Les représentants de l’ordre lui disent qu’ils ont un mandat d’amener au TGI de Paris contre lui. «J’imagine tout de suite que cela concerne la période de cogérance durant laquelle j’ai été PDG et directeur de publication de Libération en 2006, et je pense à l’affaire Xavier Niel, du nom du fondateur de Free, le fournisseur d’accès à Internet, parce que c’est tout simplement l’affaire la plus récurrente parmi toutes celles dont j’ai eu à répondre comme directeur de publication. Et celle qui a suscité le plus de contacts avec les avocats de Libération, Jean-Paul Lévy et Emmanuel Soussen.»
Xavier Niel a déjà attaqué plusieurs fois en diffamation Libération et le journaliste Renaud Lecadre, auteur d’articles dans le quotidien et sur le site liberation.fr, évoquant les démêlés judiciaires du fondateur de Free.
Vittorio de Filippis a chaque fois été convoqué par la justice car sa responsabilité est engagée: l’article 42 de la loi sur la presse du 29 juillet 1881 dispose que le directeur de publication d’un journal est «l’auteur principal» du délit de diffamation publique envers un particulier alors que le journaliste auteur du papier incriminé n’est que «complice».
Mais Xavier Niel et la société Free ont été déboutés systématiquement, lors de procès qui se sont tenus au deuxième trimestre 2008. A chaque fois, ils ont en plus été condamnés à verser des dommages et intérêts à Libération pour procédures abusives.
Ce matin, le ton est vite monté entre les policiers et le journaliste, celui-ci leur faisant remarquer qu’ils ont profité de son portail sans serrure pour pénétrer chez lui.

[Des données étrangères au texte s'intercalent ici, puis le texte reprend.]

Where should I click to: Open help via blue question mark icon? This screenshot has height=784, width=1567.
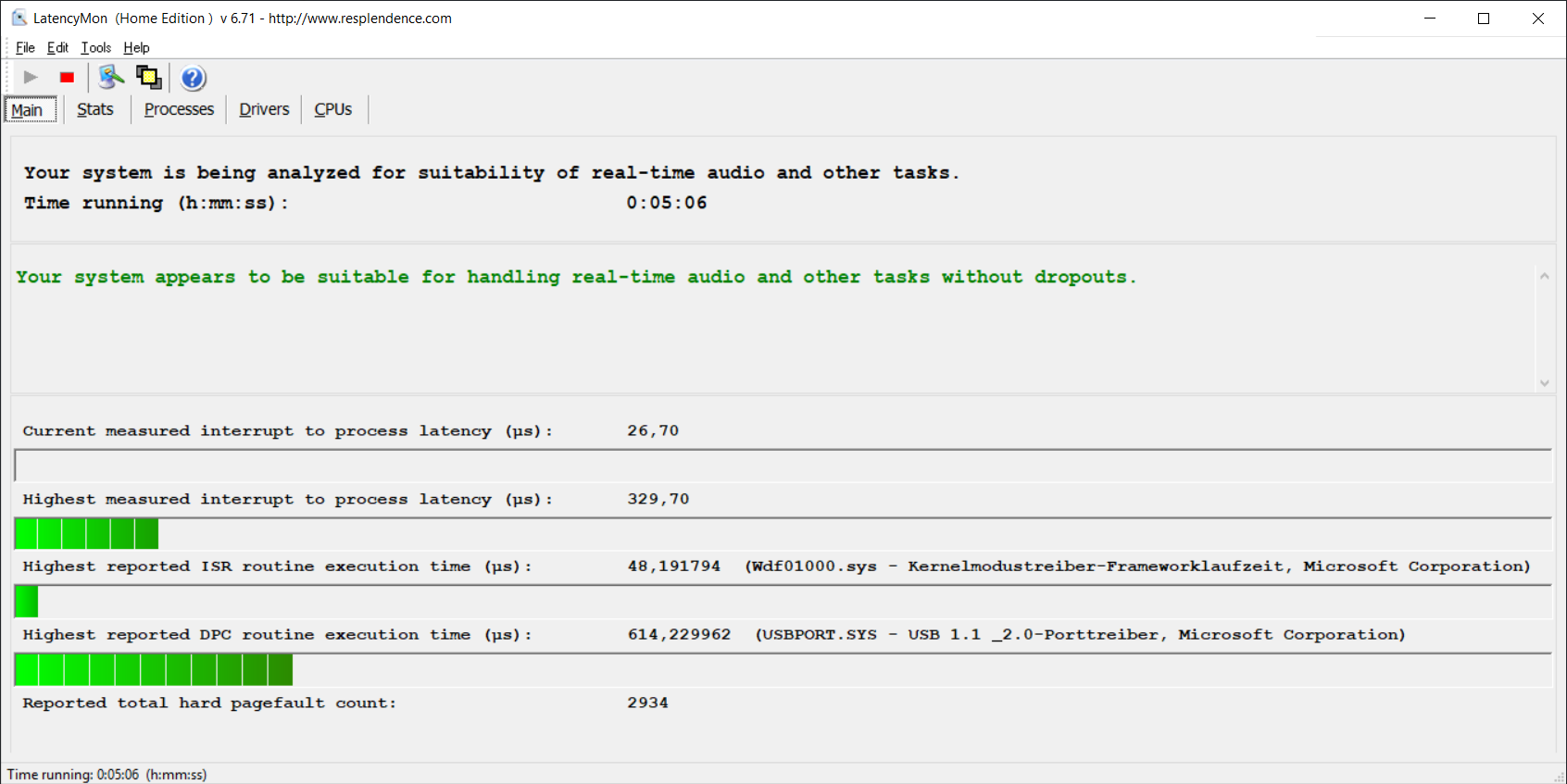193,78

«Habillez-vous, on vous emmène», répliquent-ils en lui interdisant de toucher à son portable dont l’alarme-réveil se déclenche. «Je commence à m’énerver, raconte Vittorio de Filippis. Réveillé par le bruit, mon fils aîné, qui a 14 ans, assiste à toute la scène. Son frère, 10 ans, ne sort pas de sa chambre mais j’apprendrai par la suite qu’il était réveillé et a très mal vécu ce moment… Je dis aux flics qu’il y a peut-être d’autres manières de se comporter. Réponse devant mon fils: «Vous, vous êtes pire que la racaille!» J’ai juste le temps de rassurer mon fils, de lui dire que je ne suis pas un malfrat et que tout cela concerne le journal et qu’il est en train d’assister à une injustice. Je lui demande, en l’absence de ma femme qui est en déplacement, d’accompagner son frère à l’école et d’aller lui aussi en cours.»
Les policiers emmènent le journaliste au commissariat du Raincy.

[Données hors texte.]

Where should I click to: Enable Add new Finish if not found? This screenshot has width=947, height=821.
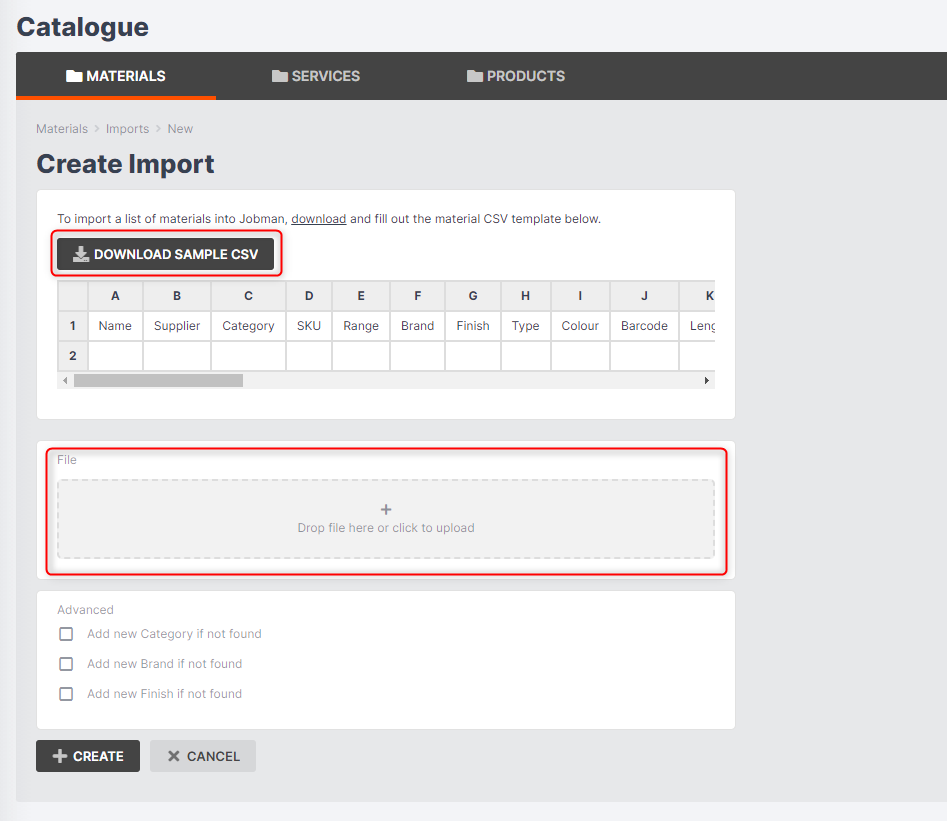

7h10. Au commissariat, des policiers lui lisent les motifs de son interpellation. C’est bien de l’affaire Niel dont il s’agit et particulièrement d’un article du journaliste Renaud Lecadre paru sur le site liberation.fr. Après lecture du document, Vittorio de Filippis demande à plusieurs reprises la présence des avocats du journal. Réponse: «Ils ne seront pas là.» Vittorio De Filippis refuse alors de signer quoi que ce soit. «Je suis assis sur un banc, boulonné au sol, dont pendent plusieurs paires de menottes. Face à moi, affichée au mur, la Charte d’accueil du commissariat».

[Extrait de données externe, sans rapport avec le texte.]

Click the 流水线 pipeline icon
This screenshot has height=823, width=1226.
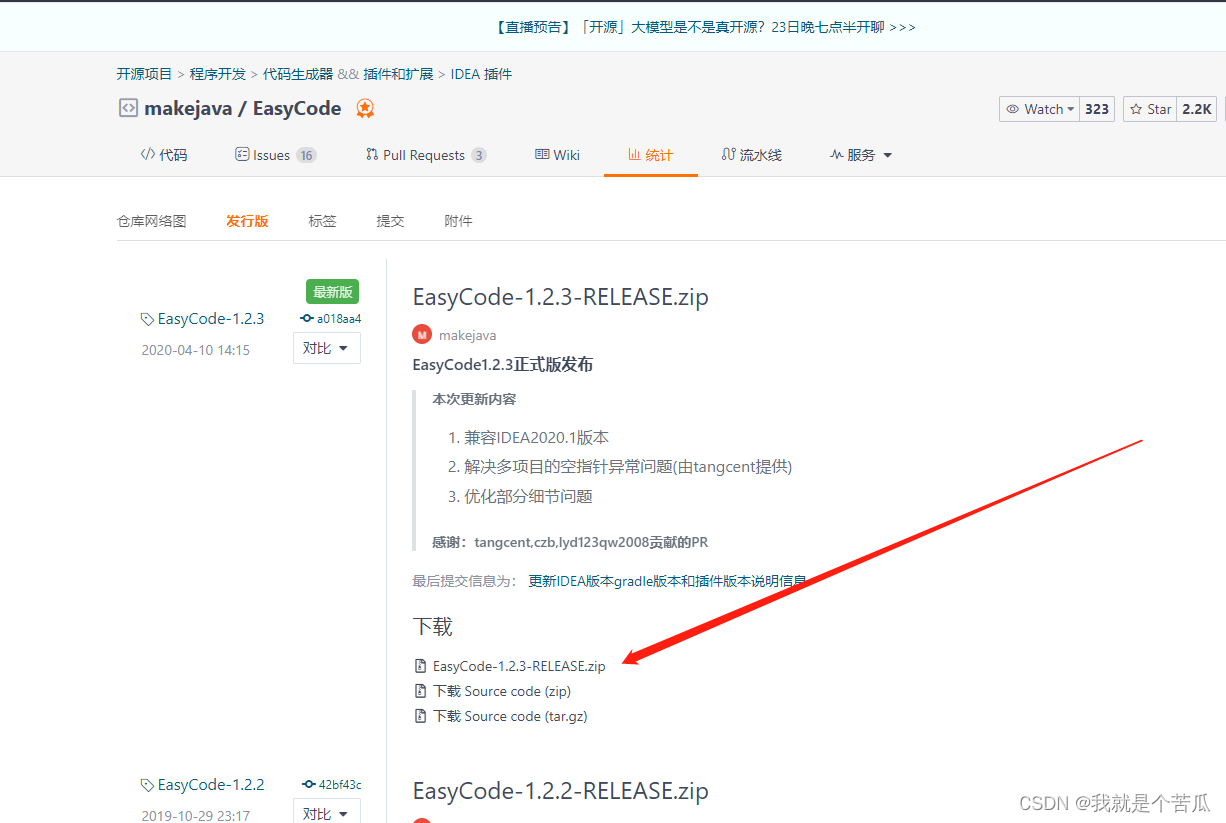tap(727, 154)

D’autres policiers demandent au journaliste de vider ses poches. Il s’exécute.
7h30. Trois policiers viennent le chercher, lui demandent de mettre les mains dans le dos et le menottent. Puis ils le conduisent à une voiture et prennent l’autoroute A86. Dans la voiture, les policiers se réjouissent de pouvoir «voir en vrai les bureaux de Navarro».
8h30. Vittorio de Filippis est emmené dans les sous-sols du TGI au dépôt, «quartier des hommes».
«On contrôle mon identité puis on m’emmène dans une pièce glauque, avec un comptoir en béton derrière lequel se trouvent trois policiers dont un avec des gants, précise Vittorio de Filippis. Derrière eux, un mur de casiers qui contiennent les effets des personnes «en transit». On me demande de vider mes poches, puis de me déshabiller. Dans mes papiers d’identité, ils isolent ma carte de presse et la mentionnent dans l’inventaire de mes effets. A aucun moment, jusqu’alors, je n’avais mentionné ma qualité de journaliste».
«Je me retrouve en slip devant eux, ils refouillent mes vêtements, puis me demandent de baisser mon slip, de me tourner et de tousser trois fois.»
Le journaliste s’exécute puis se rhabille, mais on lui a retiré ses lacets, sa ceinture, la batterie de son portable. et tous ses papiers et effets.
9h30. Les policiers l’accompagnent dans une cellule «qu’ils referment à triple tour».
«La pièce comporte une table, un rouleau de papier hygiénique, une paillasse en béton sur laquelle sont posées deux couvertures. Dans un recoin, j’aperçois un WC. Je m’asseois sur la table pour éviter les cafards et les mites.»
10 heures. Deux gendarmes viennent le chercher, et l’isolent à nouveau derrière un paravent en béton qui se trouve dans le long couloir bordé de cellules.
Ils lui demandent de se déshabiller complètement.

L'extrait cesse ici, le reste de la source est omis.